By alerting relevant stakeholders of high-risk individuals, whether doctors and nurses on issues of healthcare, or law enforcement on issues of security, Professor Vaithianathan believes that this would allow for more efficient use of national resources.

Gerontocracy in Japan

Professor Vaithianathan’s interest in ageing populations extends across Asia, and in this field, researchers are invariably drawn to Japan, the country with the oldest population in the world.
Several years ago, she travelled to Hitotsubashi University in Japan on a foreign scholar project grant to conduct research with Professor Reiko Aoki, a former colleague at the University of Auckland.

One aspect that interested them was the disproportionate voice of the elderly in Japan.

“At the moment, Japan has many pro-elderly policies”, she says, “making reform in favour of child-friendly policies very difficult to achieve.”

“Japan is unusual in that the minimum voting age is 20 and in general the voting population is very old, which makes it difficult for Japan to undertake any pension reform,” she explains.

To tackle this problem, Professor Vaithianathan and Professor Aoki advocate a system called Demeny voting, where children can have an electoral voice by allowing parents or guardians to vote on their behalf. In doing so, the median age of voters is reduced, which means the voting demographic is less weighted toward those of pensionable age, giving pro-child policies a greater chance of being passed.

Looking to China

Turning her focus towards the largest country in Asia, and indeed the world, Professor Vaithianathan gets very excited when discussing China, a country which is also experiencing an ageing crisis.

“I’m very interested in Asia in general, and in particular China. I’ve just finished a nutrition project in China looking at the impact of the Great Chinese Famine on survivors and their children,” she says.

In collaboration with two researchers at the Australian National University, Professor Vaithianathan looked to address a key question: Can we use anthropometrics – or physical measurements such as height and weight – as a summary statistic of economic conditions?

The researchers analysed data from the China Health and Nutrition Survey collected during the Great Chinese Famine from 1958 to 1961. They were keen to study why despite the high death rates there was no discernible decrease in height among those exposed to famine during their crucial growth years.

Professor Vaithianathan’s team found that although growth was stunted during the famine, the calamity imposed a selection for survivors and those genetically predisposed to robustness tended to be tall.
Other findings revealed that females suffered more than males and rural communities fared worse than urban populations during the famine.
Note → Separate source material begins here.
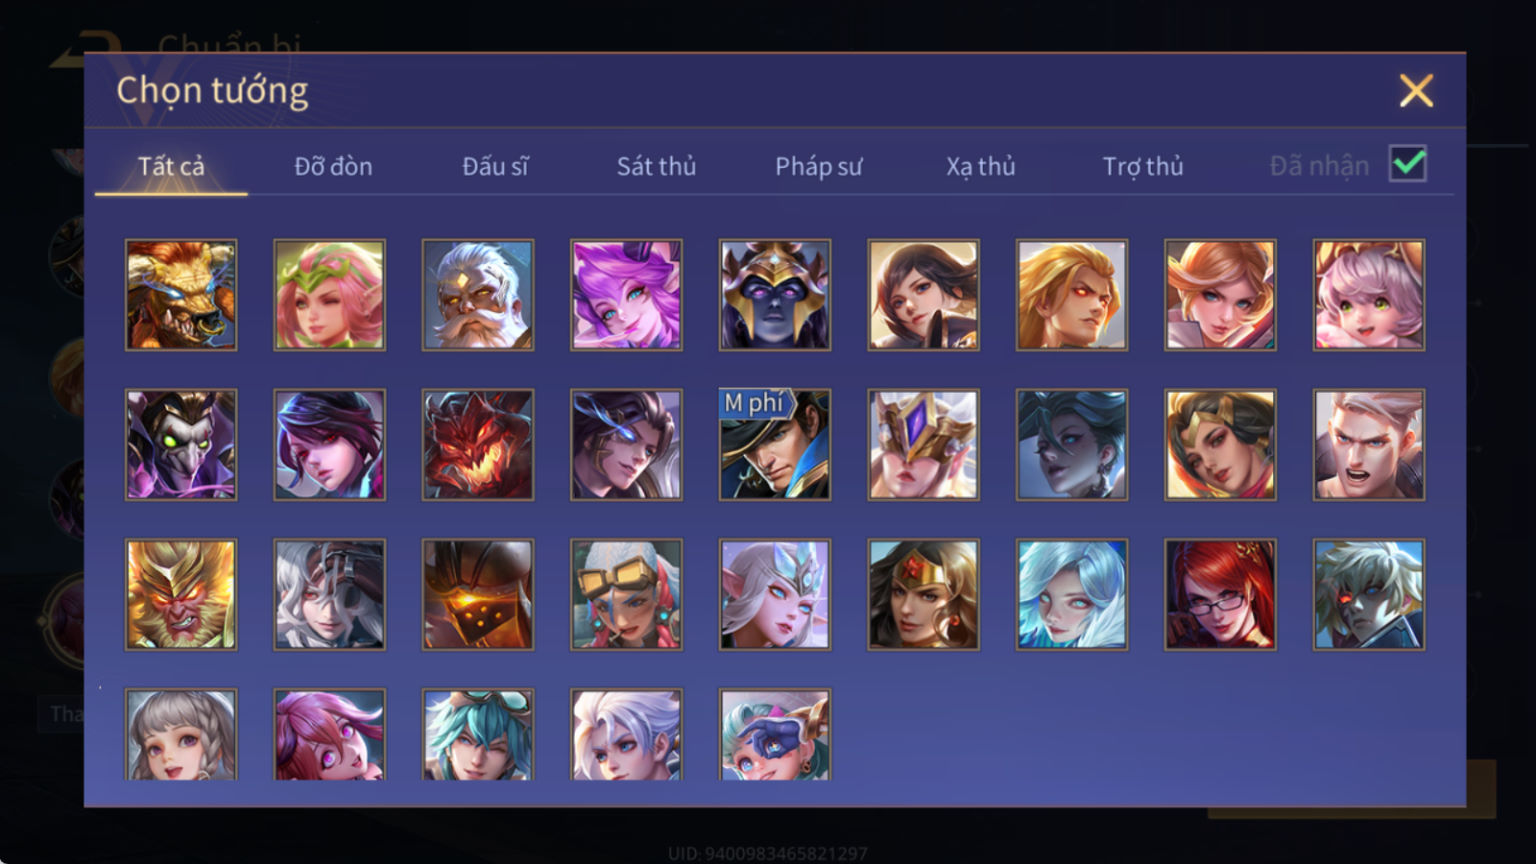The width and height of the screenshot is (1536, 864).
Task: Select the dark blue helmeted purple-eyed hero
Action: point(775,295)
The study concluded that raw height was not always a good measure of economic conditions during childhood.

Motivated by the outcome of her studies in China, Professor Vaithianathan says she hopes to do more research there.

“I think it’s amazingly interesting what’s happening with healthcare financing reform there,” she says, adding that she is now looking for collaborators with access to interesting datasets in the country.